Edit -- here's Mom's machine. It came with special cams you could insert in the large center knob at the top. The different cams let you sew with unusual stitch patterns in the days before computerized controllers. It was a pretty fancy machine in its day.


----------



## gdawgs (Jul 6, 2016)

My mom also has a knee lever Singer.  Hers is a bit newer though, mid 60's model, but it looks very similar to your pics DeeAnna.  It also has the cams.


----------



## Susie (Jul 6, 2016)

gdawgs said:


> But speaking of coffee cups, last week my wife was drinking a coffee from either Caribou or Starbucks.  Before you know it, I see her cutting, tracing, pinning, the typical sewing activities.  You know those little paper/cardboard rings they put around your coffee cup to keep your hands from burning?  Well that's what she was making.  She took the one off her cup, made a pattern, and made up her own fancy dancy one.

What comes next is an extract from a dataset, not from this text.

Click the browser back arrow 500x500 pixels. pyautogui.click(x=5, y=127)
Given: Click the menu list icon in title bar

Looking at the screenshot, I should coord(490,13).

I crochet zarfs, (coffee clutches/java jackets/coffee sleeves/cup holders/whatever you choose to call them) so tell your wife not to feel alone.  That was a project begging to be made.


----------



## navigator9 (Jul 6, 2016)

Pepsi Girl said:


> I learned to sew on mom's old "White".  It made a knee lever instead of a foot, so you pushed it with your knee to the side
> Anybody else have one of those?



My aunt had one of those, and I used to sew on it, too. I still miss the knee lever every time the "gas pedal" on my portable goes sliding across the floor, out of reach of my foot!


----------



## Pepsi Girl (Jul 8, 2016)

navigator9 said:


> My aunt had one of those, and I used to sew on it, too. I still miss the knee lever every time the "gas pedal" on my portable goes sliding across the floor, out of reach of my foot!



I have a Quilters edition Bernina and it has a knee lever to lift your pressed foot so you have both your hands free to maneuver the fabric, and I love it.  But,  I can't tell you how many times I've lifted the foot while I'm sewing.  :-?


----------